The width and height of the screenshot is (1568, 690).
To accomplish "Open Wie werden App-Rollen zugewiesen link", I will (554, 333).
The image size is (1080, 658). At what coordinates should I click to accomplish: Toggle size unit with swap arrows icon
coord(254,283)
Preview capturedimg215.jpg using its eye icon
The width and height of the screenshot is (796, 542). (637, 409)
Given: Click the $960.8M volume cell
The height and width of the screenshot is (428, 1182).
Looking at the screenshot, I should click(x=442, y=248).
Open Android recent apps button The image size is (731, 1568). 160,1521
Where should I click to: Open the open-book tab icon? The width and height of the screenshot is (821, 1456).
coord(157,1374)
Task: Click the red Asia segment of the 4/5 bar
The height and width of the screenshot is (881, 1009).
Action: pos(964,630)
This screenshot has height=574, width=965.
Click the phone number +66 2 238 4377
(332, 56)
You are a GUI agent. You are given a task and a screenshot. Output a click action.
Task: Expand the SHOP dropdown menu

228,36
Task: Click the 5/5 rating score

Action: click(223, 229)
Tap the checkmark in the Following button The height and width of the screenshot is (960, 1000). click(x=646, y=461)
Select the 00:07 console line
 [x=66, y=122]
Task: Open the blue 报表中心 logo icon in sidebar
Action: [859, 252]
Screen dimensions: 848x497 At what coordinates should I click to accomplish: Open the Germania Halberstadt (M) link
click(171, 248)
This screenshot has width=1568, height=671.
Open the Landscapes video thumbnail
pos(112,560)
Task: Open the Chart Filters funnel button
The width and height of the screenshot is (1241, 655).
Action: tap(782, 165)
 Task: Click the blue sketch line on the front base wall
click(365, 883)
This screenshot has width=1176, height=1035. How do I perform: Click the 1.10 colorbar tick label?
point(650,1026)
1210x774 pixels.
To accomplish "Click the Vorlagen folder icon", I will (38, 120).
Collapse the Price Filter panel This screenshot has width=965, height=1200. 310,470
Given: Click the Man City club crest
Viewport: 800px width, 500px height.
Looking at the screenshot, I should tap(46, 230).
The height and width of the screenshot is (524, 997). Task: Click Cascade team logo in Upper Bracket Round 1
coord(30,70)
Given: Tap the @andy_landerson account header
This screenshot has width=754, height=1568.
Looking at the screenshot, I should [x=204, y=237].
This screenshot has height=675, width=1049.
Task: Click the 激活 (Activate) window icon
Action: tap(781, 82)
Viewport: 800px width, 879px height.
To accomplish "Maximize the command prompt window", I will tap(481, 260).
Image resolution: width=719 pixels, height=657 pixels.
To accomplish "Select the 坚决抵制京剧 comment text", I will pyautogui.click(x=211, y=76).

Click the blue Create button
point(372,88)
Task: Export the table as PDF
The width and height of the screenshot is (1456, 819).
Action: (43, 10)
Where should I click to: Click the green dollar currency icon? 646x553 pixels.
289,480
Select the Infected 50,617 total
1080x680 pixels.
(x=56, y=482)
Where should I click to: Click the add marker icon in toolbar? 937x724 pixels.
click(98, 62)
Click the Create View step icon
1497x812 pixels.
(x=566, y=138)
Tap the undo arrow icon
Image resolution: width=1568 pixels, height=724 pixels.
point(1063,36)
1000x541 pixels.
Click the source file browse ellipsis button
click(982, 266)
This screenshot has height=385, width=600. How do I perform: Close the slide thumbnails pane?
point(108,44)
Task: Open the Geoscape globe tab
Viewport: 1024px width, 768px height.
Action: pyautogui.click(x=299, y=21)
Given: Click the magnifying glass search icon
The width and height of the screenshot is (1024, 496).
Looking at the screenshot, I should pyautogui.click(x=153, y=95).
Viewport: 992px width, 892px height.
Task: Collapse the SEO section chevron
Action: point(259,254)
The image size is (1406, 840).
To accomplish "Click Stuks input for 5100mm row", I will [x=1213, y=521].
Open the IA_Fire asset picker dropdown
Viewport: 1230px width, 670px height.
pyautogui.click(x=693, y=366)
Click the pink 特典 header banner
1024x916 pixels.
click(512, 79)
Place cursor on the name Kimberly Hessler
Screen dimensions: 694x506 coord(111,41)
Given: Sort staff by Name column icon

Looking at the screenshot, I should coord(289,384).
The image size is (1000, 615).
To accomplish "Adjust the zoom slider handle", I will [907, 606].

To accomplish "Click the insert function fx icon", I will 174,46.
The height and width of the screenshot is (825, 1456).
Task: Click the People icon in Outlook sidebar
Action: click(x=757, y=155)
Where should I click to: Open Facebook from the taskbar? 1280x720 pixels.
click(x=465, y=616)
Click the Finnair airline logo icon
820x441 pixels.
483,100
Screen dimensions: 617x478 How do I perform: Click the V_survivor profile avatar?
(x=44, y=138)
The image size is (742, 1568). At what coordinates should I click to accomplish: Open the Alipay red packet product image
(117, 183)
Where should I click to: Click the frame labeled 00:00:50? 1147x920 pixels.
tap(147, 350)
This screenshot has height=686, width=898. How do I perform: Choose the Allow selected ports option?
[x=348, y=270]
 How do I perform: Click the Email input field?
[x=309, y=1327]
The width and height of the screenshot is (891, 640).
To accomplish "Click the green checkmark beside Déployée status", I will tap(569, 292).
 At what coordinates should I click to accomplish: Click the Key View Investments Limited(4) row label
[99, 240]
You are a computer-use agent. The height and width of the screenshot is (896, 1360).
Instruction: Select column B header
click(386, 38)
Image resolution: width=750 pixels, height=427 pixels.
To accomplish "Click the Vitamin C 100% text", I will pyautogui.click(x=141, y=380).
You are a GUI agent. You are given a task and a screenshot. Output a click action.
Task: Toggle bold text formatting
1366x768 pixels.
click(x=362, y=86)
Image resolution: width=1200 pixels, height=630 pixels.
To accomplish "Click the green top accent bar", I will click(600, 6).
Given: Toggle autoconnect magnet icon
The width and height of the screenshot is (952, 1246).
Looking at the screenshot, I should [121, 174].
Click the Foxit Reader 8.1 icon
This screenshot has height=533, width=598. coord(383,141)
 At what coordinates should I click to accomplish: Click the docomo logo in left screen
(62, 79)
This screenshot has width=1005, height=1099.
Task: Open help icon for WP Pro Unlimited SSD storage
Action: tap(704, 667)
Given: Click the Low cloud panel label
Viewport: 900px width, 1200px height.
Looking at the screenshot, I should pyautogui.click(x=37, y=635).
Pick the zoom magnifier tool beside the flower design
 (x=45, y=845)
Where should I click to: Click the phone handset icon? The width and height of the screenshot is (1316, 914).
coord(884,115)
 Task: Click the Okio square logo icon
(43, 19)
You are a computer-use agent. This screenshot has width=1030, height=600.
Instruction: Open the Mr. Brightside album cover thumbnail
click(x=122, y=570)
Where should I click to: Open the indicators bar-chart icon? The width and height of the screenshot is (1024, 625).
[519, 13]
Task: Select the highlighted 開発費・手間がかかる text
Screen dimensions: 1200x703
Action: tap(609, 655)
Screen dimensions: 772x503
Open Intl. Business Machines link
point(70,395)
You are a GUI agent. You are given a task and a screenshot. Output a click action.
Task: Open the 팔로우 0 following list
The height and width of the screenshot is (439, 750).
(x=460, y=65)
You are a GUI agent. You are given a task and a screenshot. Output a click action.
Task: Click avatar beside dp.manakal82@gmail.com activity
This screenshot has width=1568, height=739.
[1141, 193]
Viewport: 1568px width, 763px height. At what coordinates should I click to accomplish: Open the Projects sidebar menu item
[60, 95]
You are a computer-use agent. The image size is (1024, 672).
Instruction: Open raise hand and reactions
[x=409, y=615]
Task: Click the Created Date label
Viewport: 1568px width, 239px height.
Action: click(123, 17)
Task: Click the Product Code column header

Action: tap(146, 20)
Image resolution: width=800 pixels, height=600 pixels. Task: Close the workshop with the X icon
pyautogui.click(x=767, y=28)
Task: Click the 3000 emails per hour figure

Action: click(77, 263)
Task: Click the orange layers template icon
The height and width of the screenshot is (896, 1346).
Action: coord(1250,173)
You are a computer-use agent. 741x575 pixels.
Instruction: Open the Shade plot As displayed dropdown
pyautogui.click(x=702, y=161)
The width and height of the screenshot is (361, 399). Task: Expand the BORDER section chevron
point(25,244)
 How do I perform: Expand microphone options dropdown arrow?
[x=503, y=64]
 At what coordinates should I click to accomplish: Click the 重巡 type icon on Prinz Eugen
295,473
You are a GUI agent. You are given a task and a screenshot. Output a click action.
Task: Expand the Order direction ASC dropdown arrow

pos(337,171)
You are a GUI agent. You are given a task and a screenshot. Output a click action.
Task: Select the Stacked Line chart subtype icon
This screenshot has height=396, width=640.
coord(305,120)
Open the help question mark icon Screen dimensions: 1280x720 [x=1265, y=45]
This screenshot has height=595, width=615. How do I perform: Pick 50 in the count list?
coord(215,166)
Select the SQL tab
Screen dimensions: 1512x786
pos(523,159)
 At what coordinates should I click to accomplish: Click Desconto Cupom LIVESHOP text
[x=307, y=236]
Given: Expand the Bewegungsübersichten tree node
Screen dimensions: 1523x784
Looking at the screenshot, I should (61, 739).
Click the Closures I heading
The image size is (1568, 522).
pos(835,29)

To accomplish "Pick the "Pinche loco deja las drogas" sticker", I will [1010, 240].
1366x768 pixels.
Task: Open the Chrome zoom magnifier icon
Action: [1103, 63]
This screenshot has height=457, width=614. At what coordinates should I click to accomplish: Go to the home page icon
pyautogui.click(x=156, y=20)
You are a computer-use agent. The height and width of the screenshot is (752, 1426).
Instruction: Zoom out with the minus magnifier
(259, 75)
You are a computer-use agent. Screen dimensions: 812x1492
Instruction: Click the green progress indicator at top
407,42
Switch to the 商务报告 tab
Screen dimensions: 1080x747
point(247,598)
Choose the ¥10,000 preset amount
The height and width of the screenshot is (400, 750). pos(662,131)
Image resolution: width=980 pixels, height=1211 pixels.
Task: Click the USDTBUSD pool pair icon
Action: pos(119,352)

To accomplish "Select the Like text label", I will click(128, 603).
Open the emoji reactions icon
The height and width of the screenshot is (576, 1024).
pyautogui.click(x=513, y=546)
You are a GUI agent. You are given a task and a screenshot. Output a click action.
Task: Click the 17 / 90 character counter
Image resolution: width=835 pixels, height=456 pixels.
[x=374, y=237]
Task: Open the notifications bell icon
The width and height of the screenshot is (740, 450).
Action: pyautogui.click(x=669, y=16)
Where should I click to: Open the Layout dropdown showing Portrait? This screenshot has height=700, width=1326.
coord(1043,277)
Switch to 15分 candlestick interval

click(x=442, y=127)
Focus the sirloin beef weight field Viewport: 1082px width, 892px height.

☆ ☆ ☆ ☆ ☆

■ **WHAT IS BEING ASKED**: Every line of the material above that has the string "checkmark" needs pulling out.

■ **EXERCISE ANSWER**:
Tap the checkmark in the Following button The height and width of the screenshot is (960, 1000). click(x=646, y=461)
To accomplish "Click the green checkmark beside Déployée status", I will tap(569, 292).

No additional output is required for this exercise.